_Problem_
Copy out the listing below line for line, without changing a single character.

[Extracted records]

%%

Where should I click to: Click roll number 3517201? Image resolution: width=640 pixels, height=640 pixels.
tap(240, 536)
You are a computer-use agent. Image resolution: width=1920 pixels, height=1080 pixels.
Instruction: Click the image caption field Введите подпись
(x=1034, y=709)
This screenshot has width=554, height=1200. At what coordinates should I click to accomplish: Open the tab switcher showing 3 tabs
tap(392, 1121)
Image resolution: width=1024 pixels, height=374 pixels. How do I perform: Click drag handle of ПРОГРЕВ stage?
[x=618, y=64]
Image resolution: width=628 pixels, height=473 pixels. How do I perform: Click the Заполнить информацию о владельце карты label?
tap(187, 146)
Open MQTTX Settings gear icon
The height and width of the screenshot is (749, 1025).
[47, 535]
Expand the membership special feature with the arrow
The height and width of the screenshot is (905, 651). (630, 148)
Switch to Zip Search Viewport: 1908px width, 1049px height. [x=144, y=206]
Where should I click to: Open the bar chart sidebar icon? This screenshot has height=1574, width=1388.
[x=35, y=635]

%%

_The reply_
Where should I click to: Click roll number 3517201? Image resolution: width=640 pixels, height=640 pixels.
tap(240, 536)
You are a computer-use agent. Image resolution: width=1920 pixels, height=1080 pixels.
Instruction: Click the image caption field Введите подпись
(x=1034, y=709)
This screenshot has width=554, height=1200. At what coordinates should I click to accomplish: Open the tab switcher showing 3 tabs
tap(392, 1121)
Image resolution: width=1024 pixels, height=374 pixels. How do I perform: Click drag handle of ПРОГРЕВ stage?
[x=618, y=64]
Image resolution: width=628 pixels, height=473 pixels. How do I perform: Click the Заполнить информацию о владельце карты label?
tap(187, 146)
Open MQTTX Settings gear icon
The height and width of the screenshot is (749, 1025).
[47, 535]
Expand the membership special feature with the arrow
The height and width of the screenshot is (905, 651). (630, 148)
Switch to Zip Search Viewport: 1908px width, 1049px height. [x=144, y=206]
Where should I click to: Open the bar chart sidebar icon? This screenshot has height=1574, width=1388.
[x=35, y=635]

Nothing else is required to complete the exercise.